• _WORK REQUEST_
When you have gone through the records below, state only how many lines include the word "computer".

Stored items
%%
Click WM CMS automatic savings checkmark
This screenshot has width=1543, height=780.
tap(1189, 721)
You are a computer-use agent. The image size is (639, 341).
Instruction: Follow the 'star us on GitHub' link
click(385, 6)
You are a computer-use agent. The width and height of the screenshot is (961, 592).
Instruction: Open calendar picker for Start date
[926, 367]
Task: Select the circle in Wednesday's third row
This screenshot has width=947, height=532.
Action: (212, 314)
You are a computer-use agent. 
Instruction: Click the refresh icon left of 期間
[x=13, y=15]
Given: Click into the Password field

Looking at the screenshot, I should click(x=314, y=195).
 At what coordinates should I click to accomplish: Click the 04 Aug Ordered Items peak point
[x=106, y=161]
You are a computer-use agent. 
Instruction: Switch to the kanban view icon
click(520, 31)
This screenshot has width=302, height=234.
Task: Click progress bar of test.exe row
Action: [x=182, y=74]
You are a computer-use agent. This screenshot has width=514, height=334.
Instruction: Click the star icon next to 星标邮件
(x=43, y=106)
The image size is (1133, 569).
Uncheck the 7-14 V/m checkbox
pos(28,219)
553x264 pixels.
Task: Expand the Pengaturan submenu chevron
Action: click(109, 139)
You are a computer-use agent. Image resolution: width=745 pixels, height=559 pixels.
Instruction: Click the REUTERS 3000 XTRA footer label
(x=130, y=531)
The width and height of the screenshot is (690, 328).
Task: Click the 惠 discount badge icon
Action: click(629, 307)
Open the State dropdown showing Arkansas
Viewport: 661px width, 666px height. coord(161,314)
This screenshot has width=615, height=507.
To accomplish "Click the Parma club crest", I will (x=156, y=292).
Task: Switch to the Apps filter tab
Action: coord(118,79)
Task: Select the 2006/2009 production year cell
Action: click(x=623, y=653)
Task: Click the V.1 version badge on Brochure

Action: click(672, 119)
%%
• _EXERCISE RESULT_
6